Dr Andric adds alpha-hydroxy acids such as glycolic or lactic acid are great options; and beta-hydroxy acids such as salicylic acid are good for those with oily or acne-prone skin.

Joanna stresses that “exfoliating too often in winter” can do more harm than good.

“It can end up irritating and stripping the skin,” she says.

Don’t skimp on sunscreen

Just because the sun isn’t out doesn’t mean you should ditch the sunscreen.

“It’s a non-negotiable in your routine year-round,” Christie says.

Dr Andric explains that sunscreen provides vital protection from harmful UVB rays as well as reducing the signs of skin ageing caused by UVA damage.

“Even if you’re indoors all day in winter, remember that UVA can still penetrate through clouds as well as window glass,” Dr Andric warns.

However, the one thing you may want to change about your sunscreen in winter is the formulation.

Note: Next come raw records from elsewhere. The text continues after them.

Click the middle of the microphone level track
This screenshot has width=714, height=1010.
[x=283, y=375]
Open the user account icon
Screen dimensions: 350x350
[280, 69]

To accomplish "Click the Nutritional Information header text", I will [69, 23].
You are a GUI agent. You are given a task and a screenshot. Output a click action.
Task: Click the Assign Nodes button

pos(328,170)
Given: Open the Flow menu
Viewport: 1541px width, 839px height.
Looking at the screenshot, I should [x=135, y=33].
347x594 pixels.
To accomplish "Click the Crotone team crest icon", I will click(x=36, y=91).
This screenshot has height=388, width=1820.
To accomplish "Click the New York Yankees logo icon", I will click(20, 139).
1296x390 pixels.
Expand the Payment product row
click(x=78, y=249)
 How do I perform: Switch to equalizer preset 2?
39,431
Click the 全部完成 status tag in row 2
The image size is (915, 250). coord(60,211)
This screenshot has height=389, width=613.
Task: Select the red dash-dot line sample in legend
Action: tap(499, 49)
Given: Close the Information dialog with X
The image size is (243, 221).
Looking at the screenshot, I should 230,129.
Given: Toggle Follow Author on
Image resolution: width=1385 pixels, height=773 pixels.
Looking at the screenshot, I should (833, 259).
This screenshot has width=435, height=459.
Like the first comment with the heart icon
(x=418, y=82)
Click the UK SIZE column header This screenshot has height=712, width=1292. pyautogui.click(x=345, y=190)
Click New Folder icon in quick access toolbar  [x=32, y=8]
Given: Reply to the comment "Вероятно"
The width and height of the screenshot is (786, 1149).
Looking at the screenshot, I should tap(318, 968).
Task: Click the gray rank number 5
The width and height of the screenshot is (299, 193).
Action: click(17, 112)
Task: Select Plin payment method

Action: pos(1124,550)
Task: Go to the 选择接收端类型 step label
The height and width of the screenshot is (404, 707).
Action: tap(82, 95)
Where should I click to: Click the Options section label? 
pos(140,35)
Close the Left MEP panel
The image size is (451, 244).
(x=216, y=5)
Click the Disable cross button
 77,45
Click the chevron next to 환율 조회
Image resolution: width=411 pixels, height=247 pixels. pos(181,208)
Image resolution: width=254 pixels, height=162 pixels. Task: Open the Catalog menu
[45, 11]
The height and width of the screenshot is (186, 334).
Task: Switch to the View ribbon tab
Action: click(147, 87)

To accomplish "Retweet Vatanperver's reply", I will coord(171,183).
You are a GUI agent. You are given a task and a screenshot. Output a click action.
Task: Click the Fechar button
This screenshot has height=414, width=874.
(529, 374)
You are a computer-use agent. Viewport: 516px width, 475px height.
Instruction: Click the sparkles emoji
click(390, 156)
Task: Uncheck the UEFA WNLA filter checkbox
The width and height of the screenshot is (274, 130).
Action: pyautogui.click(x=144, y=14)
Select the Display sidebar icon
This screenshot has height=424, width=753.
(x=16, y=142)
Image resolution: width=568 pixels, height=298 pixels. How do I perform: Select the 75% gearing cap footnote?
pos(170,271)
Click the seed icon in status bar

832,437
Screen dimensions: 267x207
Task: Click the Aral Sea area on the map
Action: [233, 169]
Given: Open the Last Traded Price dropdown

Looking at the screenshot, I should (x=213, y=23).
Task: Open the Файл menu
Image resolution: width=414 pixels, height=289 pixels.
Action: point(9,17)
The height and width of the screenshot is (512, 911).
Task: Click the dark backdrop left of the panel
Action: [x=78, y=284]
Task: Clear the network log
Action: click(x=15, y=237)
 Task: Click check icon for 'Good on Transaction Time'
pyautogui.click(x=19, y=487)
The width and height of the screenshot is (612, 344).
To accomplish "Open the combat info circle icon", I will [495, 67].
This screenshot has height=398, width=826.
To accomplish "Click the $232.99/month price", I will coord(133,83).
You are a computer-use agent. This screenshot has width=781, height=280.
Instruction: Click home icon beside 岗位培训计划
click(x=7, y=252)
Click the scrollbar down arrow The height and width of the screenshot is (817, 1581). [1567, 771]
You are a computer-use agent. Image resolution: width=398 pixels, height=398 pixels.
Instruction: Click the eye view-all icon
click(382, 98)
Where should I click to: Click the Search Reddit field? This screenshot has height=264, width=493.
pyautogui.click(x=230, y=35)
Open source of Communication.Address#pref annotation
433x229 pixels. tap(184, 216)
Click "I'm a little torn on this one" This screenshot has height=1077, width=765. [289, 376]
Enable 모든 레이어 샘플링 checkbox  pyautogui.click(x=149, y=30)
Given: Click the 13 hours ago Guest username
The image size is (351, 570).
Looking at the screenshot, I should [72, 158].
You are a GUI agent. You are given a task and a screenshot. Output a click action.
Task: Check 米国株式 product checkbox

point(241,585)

“Consider swapping to a more hydrating sunscreen,” Dr Andric suggests.

It’s not just about skincare products

When the temperature plunges, many of us pump up those heaters and spend longer under a hot shower.

But Joanna explains that “extreme temperatures of any kind can throw off the skin’s delicate barrier balance”, potentially leading to dry patches and dehydration.

“A big mistake many people make in winter is showering with water that is simply too hot,” she says.

“Shower in lukewarm water instead.”

Christie says to consider using a humidifier in a heated room if you plan to spend a lot of time there.

“It can help retain moisture in the air, so your skin won’t dry out as much.”